• Work item: Find the string "computer" in the listing below and return each line it appears in.

• The input:
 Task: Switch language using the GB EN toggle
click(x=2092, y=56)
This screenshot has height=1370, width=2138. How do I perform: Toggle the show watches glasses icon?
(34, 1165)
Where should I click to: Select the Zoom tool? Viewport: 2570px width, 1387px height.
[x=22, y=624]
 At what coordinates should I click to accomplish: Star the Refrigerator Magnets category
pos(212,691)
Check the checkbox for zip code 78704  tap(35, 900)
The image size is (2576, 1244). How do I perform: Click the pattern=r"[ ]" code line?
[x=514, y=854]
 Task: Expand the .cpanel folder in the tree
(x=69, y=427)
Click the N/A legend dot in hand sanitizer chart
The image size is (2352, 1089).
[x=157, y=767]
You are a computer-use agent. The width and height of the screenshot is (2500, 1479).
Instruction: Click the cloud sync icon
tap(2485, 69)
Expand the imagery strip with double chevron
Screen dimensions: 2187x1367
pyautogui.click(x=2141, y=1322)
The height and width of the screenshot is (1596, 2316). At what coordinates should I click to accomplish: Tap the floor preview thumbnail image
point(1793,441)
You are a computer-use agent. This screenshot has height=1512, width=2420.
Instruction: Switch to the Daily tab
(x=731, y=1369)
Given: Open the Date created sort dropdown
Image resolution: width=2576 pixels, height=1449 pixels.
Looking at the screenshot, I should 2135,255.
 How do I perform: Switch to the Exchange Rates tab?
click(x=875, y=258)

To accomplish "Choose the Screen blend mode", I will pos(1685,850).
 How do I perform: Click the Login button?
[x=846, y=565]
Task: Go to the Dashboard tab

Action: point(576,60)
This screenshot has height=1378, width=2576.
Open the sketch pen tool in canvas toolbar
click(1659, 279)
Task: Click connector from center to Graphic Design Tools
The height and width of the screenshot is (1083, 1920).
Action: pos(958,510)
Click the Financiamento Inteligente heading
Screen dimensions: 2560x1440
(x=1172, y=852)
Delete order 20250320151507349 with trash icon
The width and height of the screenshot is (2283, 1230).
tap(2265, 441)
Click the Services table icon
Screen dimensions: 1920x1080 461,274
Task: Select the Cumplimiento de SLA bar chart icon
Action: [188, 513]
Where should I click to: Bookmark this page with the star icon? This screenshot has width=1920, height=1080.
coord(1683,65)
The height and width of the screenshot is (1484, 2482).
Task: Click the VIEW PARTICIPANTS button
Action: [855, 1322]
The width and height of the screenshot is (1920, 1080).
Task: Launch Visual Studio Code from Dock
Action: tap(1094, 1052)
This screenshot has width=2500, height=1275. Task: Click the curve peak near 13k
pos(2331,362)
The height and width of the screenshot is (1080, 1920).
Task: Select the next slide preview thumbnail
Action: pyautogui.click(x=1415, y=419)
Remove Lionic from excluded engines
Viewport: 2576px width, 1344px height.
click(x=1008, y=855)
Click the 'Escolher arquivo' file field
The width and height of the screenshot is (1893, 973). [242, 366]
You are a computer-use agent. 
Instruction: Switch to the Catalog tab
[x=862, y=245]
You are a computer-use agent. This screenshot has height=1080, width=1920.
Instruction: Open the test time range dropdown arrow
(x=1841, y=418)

• Exercise response:
You are a computer-use agent. The width and height of the screenshot is (2500, 1479).
You are a computer-use agent. This screenshot has height=1512, width=2420.
You are a computer-use agent. 
You are a computer-use agent. This screenshot has height=1080, width=1920.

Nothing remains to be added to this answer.